Pacto da Justiça passa por mais investimento nos tribunais

O acordo que o Presidente da República pediu há pouco mais de um ano aos operadores do sistema judicial está quase alcançado. Falta consenso em algumas áreas, mas todos defendem mais meios.

ANTÓNIO PEDRO SANTOS/LUSA

Foi em setembro de 2016. Marcelo falava na abertura do ano judicial, na sua estreia enquanto Presidente da República, quando dirigiu aos operadores do sistema judicial — e já não (só) aos partidos políticos — um pedido para que alcançassem um pacto alargado. A resposta está prestes a chegar a Belém, segundo a TSF, que aponta para um encontro final entre juízes, procuradores, solicitadores, advogados e funcionários judiciais antes de o pacto ser fechado, no final desta semana.

Há quatro áreas de trabalho, da organização judiciária ao acesso ao direito, passando pela justiça económica e pelo combate aos crimes económico-financeiros. Nem em todas terá sido possível alcançar consenso entre os diferentes operadores mas há, pelo menos, uma ideia comum a todos os setores: é preciso investir mais nos tribunais e reforçar o número de funcionários judiciais. Em áreas setoriais, fonte do grupo de trabalho aponta à TSF os problemas que se verificam nos tribunais de comércio e na cobrança de dívidas.

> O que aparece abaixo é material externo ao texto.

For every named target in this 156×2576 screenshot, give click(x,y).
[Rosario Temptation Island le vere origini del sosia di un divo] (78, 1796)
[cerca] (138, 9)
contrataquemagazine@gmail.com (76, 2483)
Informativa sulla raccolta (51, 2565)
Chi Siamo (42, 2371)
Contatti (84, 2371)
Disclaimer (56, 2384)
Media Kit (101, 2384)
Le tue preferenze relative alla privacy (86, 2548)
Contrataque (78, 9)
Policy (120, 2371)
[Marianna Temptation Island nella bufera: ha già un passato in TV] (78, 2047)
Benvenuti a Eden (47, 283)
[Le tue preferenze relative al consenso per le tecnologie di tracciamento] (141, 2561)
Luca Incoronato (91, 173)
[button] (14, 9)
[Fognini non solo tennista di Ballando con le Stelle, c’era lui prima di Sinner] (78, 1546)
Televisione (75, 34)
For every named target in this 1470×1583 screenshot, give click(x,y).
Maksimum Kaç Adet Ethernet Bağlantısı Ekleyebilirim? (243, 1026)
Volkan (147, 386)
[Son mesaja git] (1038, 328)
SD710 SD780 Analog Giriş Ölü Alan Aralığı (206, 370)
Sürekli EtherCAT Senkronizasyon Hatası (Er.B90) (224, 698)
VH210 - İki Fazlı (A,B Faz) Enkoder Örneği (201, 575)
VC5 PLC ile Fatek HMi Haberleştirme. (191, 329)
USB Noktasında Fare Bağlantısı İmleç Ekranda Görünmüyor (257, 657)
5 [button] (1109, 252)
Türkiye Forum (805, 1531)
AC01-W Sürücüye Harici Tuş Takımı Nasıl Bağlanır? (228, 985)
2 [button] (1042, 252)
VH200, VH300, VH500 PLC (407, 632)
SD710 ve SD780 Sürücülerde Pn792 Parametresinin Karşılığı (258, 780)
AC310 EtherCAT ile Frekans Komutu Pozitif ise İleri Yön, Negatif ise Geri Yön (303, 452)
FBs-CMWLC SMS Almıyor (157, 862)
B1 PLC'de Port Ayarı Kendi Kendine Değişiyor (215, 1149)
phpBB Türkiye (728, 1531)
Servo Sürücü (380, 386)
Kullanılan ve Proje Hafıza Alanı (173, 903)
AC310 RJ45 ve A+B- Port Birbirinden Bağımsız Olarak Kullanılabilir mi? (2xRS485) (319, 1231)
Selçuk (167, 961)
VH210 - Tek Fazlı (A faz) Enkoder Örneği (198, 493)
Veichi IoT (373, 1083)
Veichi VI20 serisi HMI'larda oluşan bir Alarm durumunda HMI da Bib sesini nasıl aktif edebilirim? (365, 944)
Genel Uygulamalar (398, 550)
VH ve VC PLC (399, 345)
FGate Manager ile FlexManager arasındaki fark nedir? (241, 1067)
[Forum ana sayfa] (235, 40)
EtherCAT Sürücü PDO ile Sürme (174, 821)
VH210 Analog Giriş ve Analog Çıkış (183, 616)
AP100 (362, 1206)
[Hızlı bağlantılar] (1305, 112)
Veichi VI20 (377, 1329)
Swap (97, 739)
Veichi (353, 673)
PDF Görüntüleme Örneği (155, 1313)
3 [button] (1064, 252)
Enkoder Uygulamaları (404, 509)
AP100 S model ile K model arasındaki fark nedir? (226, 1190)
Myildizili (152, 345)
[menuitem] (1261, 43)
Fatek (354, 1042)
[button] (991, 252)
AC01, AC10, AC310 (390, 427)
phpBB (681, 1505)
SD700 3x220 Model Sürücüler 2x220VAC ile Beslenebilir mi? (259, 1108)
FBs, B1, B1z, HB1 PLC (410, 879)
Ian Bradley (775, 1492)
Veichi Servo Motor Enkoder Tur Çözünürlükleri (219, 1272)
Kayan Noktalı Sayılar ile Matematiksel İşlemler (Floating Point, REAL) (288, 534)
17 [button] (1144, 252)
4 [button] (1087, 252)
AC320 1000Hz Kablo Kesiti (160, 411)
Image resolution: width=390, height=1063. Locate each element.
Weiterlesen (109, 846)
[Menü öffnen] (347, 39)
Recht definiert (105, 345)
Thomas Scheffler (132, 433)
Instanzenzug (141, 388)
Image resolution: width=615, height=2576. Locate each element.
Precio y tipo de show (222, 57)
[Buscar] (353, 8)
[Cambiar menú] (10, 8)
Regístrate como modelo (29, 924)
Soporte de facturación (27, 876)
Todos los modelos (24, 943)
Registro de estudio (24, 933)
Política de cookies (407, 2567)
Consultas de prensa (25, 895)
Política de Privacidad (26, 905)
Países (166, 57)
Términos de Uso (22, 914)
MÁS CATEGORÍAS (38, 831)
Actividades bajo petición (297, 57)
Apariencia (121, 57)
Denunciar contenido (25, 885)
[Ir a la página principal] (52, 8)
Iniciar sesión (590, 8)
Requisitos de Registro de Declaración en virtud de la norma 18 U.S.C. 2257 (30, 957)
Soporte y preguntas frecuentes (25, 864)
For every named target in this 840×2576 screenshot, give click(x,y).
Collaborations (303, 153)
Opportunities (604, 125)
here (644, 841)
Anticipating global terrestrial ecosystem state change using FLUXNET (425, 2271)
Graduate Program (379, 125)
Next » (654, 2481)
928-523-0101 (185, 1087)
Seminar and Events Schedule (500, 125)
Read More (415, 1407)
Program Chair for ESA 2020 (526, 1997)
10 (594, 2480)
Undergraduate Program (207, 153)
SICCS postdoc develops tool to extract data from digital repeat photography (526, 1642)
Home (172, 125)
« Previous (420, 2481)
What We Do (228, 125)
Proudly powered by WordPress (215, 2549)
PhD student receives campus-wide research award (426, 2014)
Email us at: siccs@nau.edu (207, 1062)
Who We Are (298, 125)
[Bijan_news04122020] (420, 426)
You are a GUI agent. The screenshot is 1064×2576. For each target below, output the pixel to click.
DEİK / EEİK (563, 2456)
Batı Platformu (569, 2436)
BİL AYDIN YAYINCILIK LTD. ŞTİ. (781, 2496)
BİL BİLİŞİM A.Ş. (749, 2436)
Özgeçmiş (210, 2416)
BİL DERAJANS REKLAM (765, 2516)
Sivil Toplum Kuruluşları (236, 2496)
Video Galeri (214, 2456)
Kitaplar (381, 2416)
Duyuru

Os pormenores do pacto ainda não são conhecidos, mas o encontro desta quinta e sexta-feira em Tróia entre os vários operadores deverá ser o passo definitivo antes da entrega do “pacto da justiça” ao Presidente da República. Dias antes do final do ano, Marcelo reuniu-se com juízes e procuradores para falar sobre este documento e, ainda, debater os estatutos de magistrados judiciais e do Ministério Público – assunto que já em outubro levou à convocação de uma greve de juízes que, entretanto, foi desconvocada, ficando em aberto a possibilidade de nova convocação.

Em setembro de 2016, Marcelo disse que o pacto de justiça a que apelava teria de nascer de uma “mudança cultural na sociedade” e exigia “um denominador mínimo nos parceiros sociais, antes de chegar aos partidos políticos”. O Presidente da República destacava a importância de “assegurar à justiça a prioridade política duradoura que lhe tem faltado, para o que urge uma mudança cultural, uma mudança alargada de mentalidade na sociedade portuguesa”.